Merging arrays of varying size in Python

Question

is there an easy way to merge let's say n spectra (i.e. arrays of shape (y_n, 2)) with varying lengths y_n into an array (or list) of shape (y_n_max, 2*x) by filling up y_n with zeros if it is

Basically I want to have all spectra next to each other. For example

a = [[1,2],[2,3],[4,5]]
b = [[6,7],[8,9]]

into

c = [[1,2,6,7],[2,3,8,9],[4,5,0,0]]

Either Array or List would be fine. I guess it comes down to filling up arrays with zeros?

What's `n` compared `y_n`? a few long arrays? or many short? — hpaulj, Mar 10 '17 at 17:21
There is an method of turning an list of arrays into a 2d array with padding, but it's sufficiently convoluted that I'd have to look it up. '@Divakar` is our resident guru for that sort of thing.
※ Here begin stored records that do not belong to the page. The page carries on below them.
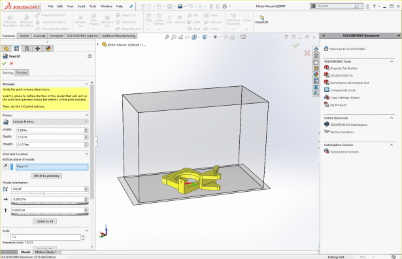Collapse the SOLIDWORKS Tools group

[x=392, y=61]
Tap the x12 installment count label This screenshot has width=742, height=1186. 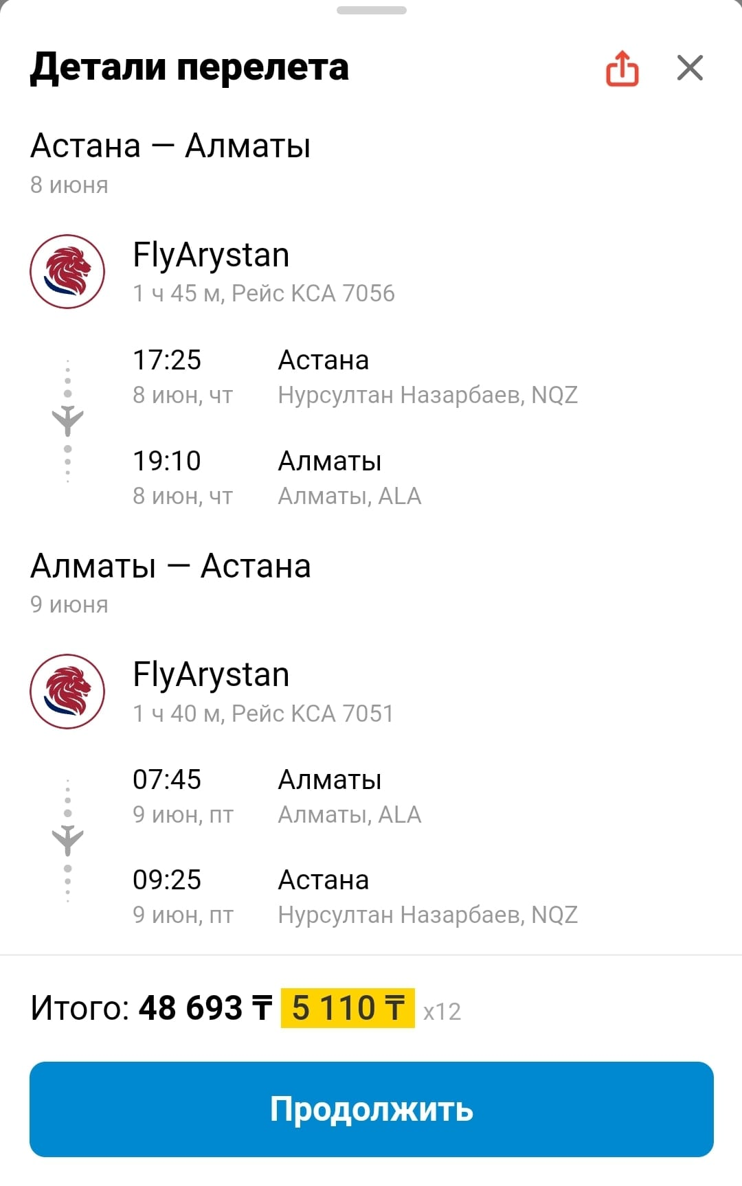[442, 1012]
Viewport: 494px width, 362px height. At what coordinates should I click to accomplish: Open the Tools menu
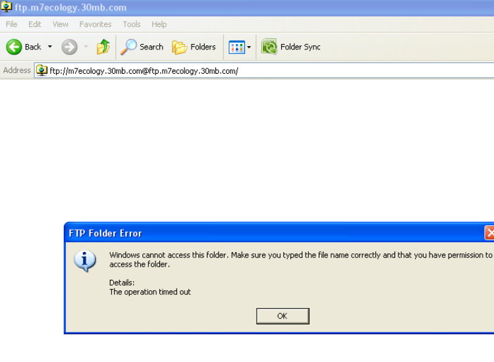132,24
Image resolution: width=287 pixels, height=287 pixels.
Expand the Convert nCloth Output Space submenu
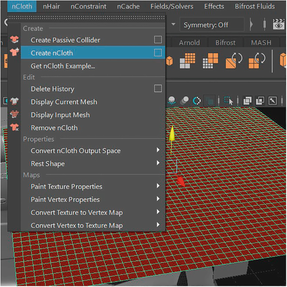pyautogui.click(x=158, y=151)
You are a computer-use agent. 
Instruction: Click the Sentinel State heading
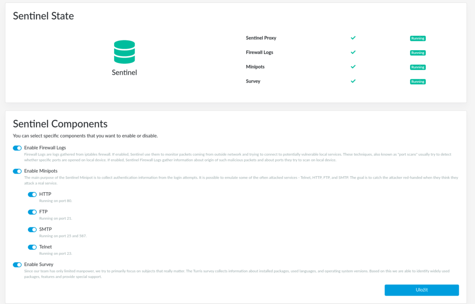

But for your sizes the `zip_longest` solution should be fast enough and easily remembered. — hpaulj, Mar 10 '17 at 17:46

score 4 · Accepted Answer · answered Mar 10 '17 at 17:01

4

If you're dealing with native Python lists, then you can do:

from itertools import zip_longest

c = [a + b for a, b in zip_longest(a, b, fillvalue=[0, 0])]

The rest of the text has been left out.